─── Record excerpts ───
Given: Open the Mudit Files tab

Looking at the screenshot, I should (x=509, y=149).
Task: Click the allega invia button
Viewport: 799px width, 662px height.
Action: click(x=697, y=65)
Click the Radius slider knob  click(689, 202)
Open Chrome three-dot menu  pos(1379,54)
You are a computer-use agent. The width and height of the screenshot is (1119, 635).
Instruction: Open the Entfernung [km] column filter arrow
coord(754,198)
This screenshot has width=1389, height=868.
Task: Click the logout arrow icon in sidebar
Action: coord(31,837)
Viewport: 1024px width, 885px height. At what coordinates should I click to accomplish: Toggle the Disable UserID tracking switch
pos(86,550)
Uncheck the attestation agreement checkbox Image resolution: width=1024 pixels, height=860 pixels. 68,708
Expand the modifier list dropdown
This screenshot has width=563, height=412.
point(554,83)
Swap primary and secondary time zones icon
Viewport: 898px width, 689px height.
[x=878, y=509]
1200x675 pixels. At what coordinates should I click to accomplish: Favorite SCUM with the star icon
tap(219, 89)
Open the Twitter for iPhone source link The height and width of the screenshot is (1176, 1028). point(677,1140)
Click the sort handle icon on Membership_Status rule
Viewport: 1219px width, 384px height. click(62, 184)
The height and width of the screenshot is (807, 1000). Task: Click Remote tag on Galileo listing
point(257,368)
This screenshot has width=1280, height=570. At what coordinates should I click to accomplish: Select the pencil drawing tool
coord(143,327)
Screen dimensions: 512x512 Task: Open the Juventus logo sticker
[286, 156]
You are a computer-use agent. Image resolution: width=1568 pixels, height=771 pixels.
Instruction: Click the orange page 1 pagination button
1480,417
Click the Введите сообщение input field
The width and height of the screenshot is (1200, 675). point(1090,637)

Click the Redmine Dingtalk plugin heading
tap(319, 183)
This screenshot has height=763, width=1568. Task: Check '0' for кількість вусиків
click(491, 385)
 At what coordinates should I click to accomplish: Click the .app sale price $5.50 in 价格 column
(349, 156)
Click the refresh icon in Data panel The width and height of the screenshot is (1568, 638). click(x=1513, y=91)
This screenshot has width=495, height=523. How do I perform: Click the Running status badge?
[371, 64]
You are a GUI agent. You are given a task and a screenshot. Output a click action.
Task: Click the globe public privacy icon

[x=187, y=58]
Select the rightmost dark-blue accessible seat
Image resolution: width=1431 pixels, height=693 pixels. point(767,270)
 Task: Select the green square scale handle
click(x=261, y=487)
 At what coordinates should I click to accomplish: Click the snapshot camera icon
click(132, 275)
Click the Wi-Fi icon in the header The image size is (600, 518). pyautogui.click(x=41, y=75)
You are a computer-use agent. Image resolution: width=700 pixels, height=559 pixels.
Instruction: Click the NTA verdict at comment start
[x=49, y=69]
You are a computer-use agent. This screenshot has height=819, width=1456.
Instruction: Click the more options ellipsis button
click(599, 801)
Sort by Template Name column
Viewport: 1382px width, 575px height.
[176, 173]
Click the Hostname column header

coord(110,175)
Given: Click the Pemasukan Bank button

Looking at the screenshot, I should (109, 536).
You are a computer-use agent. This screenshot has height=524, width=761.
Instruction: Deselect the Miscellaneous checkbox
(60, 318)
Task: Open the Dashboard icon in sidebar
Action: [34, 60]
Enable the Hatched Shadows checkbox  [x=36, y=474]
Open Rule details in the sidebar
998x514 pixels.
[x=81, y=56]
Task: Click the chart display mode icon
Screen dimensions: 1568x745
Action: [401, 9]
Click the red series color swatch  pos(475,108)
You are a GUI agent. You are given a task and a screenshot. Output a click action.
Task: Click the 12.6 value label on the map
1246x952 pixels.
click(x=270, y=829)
───
_Work to complete_
Reply with exactly the lines above from the one that contains "Task: Click the globe public privacy icon" through the final line of the material, and with nothing else.

_Expected answer_
Task: Click the globe public privacy icon

[x=187, y=58]
Select the rightmost dark-blue accessible seat
Image resolution: width=1431 pixels, height=693 pixels. point(767,270)
 Task: Select the green square scale handle
click(x=261, y=487)
 At what coordinates should I click to accomplish: Click the snapshot camera icon
click(132, 275)
Click the Wi-Fi icon in the header The image size is (600, 518). pyautogui.click(x=41, y=75)
You are a computer-use agent. Image resolution: width=700 pixels, height=559 pixels.
Instruction: Click the NTA verdict at comment start
[x=49, y=69]
You are a computer-use agent. This screenshot has height=819, width=1456.
Instruction: Click the more options ellipsis button
click(599, 801)
Sort by Template Name column
Viewport: 1382px width, 575px height.
[176, 173]
Click the Hostname column header

coord(110,175)
Given: Click the Pemasukan Bank button

Looking at the screenshot, I should (109, 536).
You are a computer-use agent. This screenshot has height=524, width=761.
Instruction: Deselect the Miscellaneous checkbox
(60, 318)
Task: Open the Dashboard icon in sidebar
Action: [34, 60]
Enable the Hatched Shadows checkbox  [x=36, y=474]
Open Rule details in the sidebar
998x514 pixels.
[x=81, y=56]
Task: Click the chart display mode icon
Screen dimensions: 1568x745
Action: [401, 9]
Click the red series color swatch  pos(475,108)
You are a GUI agent. You are given a task and a screenshot. Output a click action.
Task: Click the 12.6 value label on the map
1246x952 pixels.
click(x=270, y=829)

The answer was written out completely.